= Joe Sobel =

American meteorologist (born 1945)

Dr. Joseph P. Sobel (born October 16, 1945), a meteorologist, is a native of New York City, New York, USA, and a graduate of George W. Hewlett High School on Long Island. He received his B.S. in meteorology from the University of Michigan in 1967 and an M.S. and Ph.D. in meteorology from the Pennsylvania State University in 1970 and 1976 respectively. Sobel was named a Centennial Fellow of the Penn State College of Earth and Mineral Sciences in 1996 and inducted into the Hewlett High School Hall of Fame in 2001.

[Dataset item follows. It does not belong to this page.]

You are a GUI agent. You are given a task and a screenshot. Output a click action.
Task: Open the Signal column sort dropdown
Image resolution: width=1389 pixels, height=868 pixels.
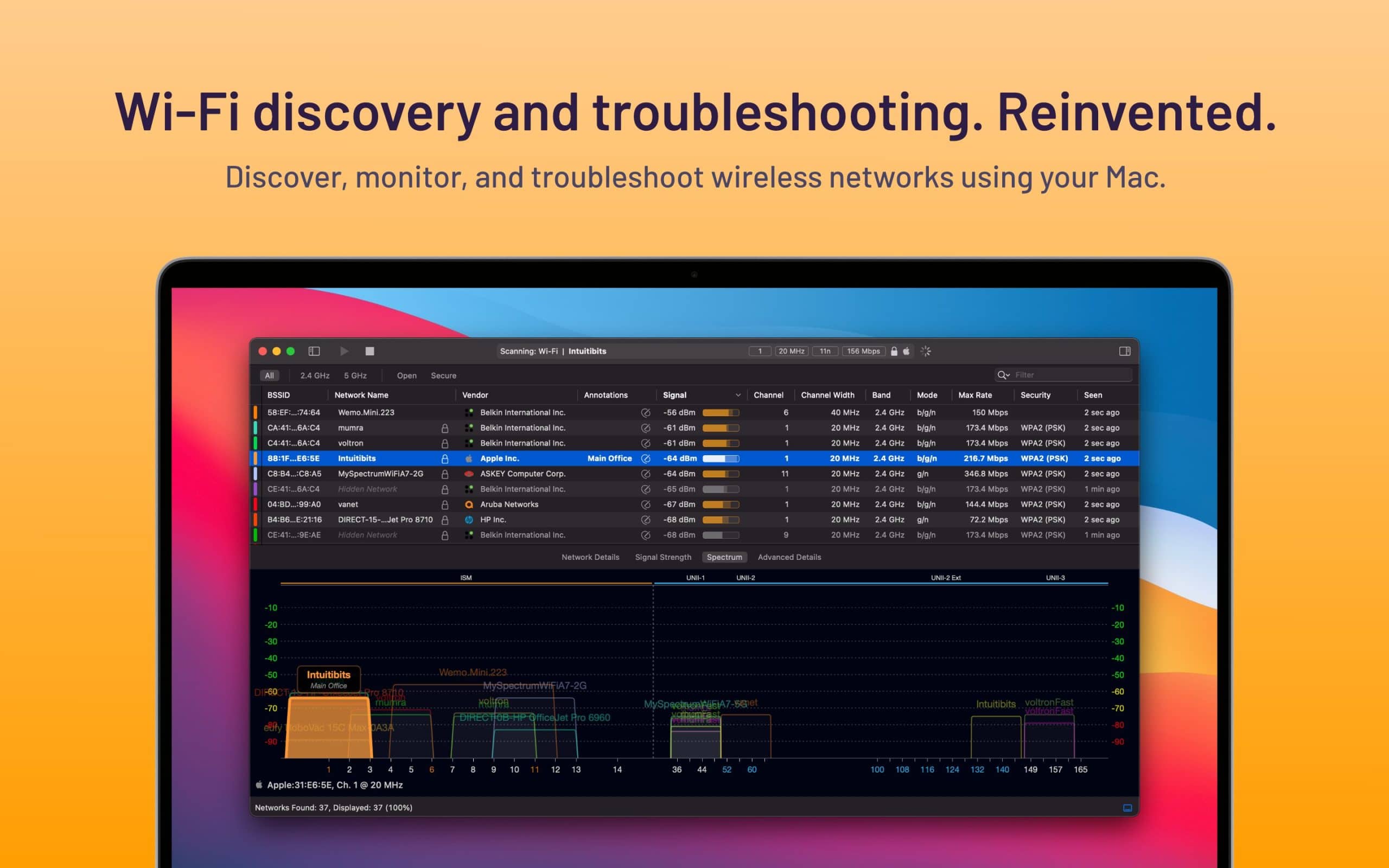[x=738, y=395]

Sobel is a member of the American Meteorological Society (AMS) and holds the AMS Seal of Approval for Television Meteorology. In 2004 he was recognized by the AMS for Outstanding Service as a Broadcast Meteorologist. Sobel has been an employee of AccuWeather, Inc. since 1972 and now serves as a Senior Vice President and heads the AccuWeather Forensic Department. He is co-inventor of the AccuWeather Exclusive RealFeel Temperature.

"Dr. Joe" has appeared on ABC, NBC Nightly News, The Today Show, and Bloomberg Television, MSNBC, and CNBC. He has provided more than one million weather forecasts and discussions to radio stations across the United States since 1972. A nationally recognized meteorologist, he was featured in the September 20, 2002 Newsweek article "Nerds of Weather".

Sobel has also been featured as an expert on cable television series including Court TV's Forensic Files in the episode "Dew Process" and The History Channel's Monster Quest in the episode "Birdzilla".